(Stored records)

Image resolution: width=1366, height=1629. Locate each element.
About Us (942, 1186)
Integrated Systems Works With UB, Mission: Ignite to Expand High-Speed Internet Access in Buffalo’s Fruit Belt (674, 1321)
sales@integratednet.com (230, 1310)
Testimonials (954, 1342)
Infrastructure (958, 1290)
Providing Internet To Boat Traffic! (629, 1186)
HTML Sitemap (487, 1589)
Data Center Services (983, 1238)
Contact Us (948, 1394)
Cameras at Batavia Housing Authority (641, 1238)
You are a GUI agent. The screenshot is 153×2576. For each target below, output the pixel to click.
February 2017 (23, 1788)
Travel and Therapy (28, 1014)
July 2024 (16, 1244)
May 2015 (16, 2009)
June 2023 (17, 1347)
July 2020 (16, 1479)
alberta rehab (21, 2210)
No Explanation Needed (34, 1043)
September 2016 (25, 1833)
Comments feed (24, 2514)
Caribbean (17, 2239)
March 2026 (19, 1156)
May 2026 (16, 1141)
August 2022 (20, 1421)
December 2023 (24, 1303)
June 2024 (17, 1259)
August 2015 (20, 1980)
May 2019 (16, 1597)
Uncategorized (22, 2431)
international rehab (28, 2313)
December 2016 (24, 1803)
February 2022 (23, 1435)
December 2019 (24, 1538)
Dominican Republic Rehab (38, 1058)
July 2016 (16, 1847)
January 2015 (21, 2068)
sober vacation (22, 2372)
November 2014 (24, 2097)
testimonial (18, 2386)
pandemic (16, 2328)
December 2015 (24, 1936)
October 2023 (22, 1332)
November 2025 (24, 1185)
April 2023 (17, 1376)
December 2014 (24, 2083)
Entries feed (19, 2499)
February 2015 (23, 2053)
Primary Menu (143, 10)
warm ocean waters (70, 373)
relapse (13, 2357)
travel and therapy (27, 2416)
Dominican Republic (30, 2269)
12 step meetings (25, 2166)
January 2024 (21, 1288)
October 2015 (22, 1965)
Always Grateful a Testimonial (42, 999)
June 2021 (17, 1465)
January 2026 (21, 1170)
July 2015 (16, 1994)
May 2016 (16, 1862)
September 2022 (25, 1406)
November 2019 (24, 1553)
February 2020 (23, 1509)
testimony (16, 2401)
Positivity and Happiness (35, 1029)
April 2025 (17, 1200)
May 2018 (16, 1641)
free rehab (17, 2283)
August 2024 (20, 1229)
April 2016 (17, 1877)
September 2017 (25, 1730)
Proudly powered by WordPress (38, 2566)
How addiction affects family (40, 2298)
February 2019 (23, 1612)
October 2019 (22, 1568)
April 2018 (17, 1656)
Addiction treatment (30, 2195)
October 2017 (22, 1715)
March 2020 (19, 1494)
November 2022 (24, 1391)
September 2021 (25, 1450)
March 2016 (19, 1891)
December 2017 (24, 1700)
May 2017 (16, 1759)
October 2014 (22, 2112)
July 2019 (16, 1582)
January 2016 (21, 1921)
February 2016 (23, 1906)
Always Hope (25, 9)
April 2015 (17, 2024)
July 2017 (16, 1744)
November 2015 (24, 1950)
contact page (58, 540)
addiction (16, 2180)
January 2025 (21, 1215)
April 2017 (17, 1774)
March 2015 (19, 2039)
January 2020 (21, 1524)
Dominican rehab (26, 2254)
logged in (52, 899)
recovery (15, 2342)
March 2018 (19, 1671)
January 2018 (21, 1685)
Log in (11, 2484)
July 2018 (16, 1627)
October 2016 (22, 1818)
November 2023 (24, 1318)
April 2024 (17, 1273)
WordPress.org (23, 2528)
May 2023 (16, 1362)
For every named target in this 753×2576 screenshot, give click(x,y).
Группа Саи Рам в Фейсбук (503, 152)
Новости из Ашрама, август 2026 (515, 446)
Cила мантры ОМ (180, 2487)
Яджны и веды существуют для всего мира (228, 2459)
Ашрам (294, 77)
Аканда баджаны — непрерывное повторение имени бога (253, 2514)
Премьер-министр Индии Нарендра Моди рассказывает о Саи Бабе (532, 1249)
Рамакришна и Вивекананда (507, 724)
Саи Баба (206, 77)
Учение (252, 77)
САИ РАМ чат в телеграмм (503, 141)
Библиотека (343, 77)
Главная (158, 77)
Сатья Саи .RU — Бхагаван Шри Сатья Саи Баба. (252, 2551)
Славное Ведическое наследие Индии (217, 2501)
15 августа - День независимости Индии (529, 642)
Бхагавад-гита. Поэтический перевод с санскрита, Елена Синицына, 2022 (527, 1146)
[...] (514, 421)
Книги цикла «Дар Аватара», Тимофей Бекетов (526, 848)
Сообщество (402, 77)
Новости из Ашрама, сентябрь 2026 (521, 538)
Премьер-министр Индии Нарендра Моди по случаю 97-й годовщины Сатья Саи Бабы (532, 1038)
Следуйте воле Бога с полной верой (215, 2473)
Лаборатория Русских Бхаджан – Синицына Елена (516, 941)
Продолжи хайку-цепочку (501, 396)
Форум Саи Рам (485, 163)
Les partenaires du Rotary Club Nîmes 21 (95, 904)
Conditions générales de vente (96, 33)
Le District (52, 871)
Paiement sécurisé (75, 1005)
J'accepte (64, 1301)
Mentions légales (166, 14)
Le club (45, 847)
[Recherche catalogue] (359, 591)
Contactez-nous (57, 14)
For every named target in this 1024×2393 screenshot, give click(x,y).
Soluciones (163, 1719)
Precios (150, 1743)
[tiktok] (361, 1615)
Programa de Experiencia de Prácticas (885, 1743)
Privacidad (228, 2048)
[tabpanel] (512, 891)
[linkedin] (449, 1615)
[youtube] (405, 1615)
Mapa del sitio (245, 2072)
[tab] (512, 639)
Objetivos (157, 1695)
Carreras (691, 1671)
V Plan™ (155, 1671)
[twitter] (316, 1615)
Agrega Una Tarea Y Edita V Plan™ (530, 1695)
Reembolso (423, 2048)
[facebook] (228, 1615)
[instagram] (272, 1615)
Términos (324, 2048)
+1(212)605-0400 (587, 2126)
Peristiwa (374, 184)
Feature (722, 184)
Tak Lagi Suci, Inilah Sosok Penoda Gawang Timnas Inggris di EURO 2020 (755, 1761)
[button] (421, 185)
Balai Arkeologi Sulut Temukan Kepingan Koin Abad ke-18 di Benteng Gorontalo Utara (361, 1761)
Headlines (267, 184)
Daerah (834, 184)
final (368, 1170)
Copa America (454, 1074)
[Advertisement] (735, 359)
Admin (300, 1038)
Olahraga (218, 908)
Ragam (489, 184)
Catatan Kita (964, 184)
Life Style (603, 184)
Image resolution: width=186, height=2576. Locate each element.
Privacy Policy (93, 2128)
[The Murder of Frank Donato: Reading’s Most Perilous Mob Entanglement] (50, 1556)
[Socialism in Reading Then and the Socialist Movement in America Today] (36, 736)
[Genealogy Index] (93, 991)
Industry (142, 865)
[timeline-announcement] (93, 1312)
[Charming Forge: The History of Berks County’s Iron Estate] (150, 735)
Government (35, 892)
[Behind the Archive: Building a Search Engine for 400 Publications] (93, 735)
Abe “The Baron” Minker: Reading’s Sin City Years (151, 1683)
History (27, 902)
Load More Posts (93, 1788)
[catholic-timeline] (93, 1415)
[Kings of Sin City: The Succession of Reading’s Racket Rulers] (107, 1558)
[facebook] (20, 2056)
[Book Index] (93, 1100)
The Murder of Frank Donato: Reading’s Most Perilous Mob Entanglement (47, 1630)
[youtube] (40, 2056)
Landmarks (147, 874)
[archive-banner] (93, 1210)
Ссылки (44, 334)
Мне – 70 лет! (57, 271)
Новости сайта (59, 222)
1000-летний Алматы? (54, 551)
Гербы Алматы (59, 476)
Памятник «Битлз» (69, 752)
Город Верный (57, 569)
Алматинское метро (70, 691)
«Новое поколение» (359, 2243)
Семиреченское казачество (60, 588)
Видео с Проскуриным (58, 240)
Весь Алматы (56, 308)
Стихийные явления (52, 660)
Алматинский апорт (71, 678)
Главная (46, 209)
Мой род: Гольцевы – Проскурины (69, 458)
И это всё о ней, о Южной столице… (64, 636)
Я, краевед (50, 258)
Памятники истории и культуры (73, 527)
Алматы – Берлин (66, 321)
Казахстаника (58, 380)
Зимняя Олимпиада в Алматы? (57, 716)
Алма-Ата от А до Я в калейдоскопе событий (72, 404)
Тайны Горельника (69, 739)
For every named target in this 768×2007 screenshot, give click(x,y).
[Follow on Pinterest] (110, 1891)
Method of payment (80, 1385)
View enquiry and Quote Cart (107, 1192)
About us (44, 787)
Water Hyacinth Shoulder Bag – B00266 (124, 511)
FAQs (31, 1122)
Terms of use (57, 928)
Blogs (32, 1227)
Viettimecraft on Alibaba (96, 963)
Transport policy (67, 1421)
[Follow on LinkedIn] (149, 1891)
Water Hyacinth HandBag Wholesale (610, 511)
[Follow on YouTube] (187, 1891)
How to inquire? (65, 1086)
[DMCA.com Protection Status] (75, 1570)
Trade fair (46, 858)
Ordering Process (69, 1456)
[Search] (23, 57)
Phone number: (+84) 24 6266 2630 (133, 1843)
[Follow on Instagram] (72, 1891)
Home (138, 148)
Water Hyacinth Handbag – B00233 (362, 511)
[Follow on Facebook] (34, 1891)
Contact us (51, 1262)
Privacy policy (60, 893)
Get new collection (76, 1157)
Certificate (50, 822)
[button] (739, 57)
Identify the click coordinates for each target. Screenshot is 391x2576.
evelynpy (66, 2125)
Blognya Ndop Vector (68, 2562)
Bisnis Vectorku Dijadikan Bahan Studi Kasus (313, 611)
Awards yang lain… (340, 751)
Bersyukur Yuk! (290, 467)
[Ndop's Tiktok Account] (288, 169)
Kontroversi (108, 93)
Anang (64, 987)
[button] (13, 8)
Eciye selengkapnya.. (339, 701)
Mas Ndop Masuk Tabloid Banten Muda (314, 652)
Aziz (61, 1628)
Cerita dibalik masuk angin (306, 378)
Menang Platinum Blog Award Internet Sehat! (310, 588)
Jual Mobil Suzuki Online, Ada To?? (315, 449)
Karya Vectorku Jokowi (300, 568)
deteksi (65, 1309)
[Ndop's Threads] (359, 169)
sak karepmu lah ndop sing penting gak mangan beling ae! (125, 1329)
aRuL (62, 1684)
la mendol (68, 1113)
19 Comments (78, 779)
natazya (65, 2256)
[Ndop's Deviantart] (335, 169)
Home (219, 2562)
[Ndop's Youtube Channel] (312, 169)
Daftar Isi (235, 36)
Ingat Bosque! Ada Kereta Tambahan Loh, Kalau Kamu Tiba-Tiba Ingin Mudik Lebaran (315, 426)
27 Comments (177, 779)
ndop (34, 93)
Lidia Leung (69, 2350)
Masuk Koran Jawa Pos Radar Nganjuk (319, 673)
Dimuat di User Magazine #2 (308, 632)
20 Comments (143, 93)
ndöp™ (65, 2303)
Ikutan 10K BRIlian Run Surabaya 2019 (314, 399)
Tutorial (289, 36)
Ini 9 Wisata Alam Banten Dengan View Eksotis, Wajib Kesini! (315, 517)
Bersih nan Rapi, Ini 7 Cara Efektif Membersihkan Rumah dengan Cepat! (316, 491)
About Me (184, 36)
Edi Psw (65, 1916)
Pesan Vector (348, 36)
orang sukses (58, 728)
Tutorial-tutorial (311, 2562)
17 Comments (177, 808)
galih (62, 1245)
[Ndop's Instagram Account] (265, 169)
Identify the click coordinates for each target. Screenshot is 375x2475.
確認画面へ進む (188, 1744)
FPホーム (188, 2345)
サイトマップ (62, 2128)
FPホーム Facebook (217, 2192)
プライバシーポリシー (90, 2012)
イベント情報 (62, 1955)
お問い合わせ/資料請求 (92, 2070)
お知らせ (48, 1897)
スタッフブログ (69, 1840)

EXERCISE DIRECTIONS - Exact duplication is required for the lines above, from the line that contains "[facebook] (228, 1615)" to the line that contains "[catholic-timeline] (93, 1415)", inclusive; omit all others.

RESULT -
[facebook] (228, 1615)
[instagram] (272, 1615)
Términos (324, 2048)
+1(212)605-0400 (587, 2126)
Peristiwa (374, 184)
Feature (722, 184)
Tak Lagi Suci, Inilah Sosok Penoda Gawang Timnas Inggris di EURO 2020 (755, 1761)
[button] (421, 185)
Balai Arkeologi Sulut Temukan Kepingan Koin Abad ke-18 di Benteng Gorontalo Utara (361, 1761)
Headlines (267, 184)
Daerah (834, 184)
final (368, 1170)
Copa America (454, 1074)
[Advertisement] (735, 359)
Admin (300, 1038)
Olahraga (218, 908)
Ragam (489, 184)
Catatan Kita (964, 184)
Life Style (603, 184)
Image resolution: width=186, height=2576. Locate each element.
Privacy Policy (93, 2128)
[The Murder of Frank Donato: Reading’s Most Perilous Mob Entanglement] (50, 1556)
[Socialism in Reading Then and the Socialist Movement in America Today] (36, 736)
[Genealogy Index] (93, 991)
Industry (142, 865)
[timeline-announcement] (93, 1312)
[Charming Forge: The History of Berks County’s Iron Estate] (150, 735)
Government (35, 892)
[Behind the Archive: Building a Search Engine for 400 Publications] (93, 735)
Abe “The Baron” Minker: Reading’s Sin City Years (151, 1683)
History (27, 902)
Load More Posts (93, 1788)
[catholic-timeline] (93, 1415)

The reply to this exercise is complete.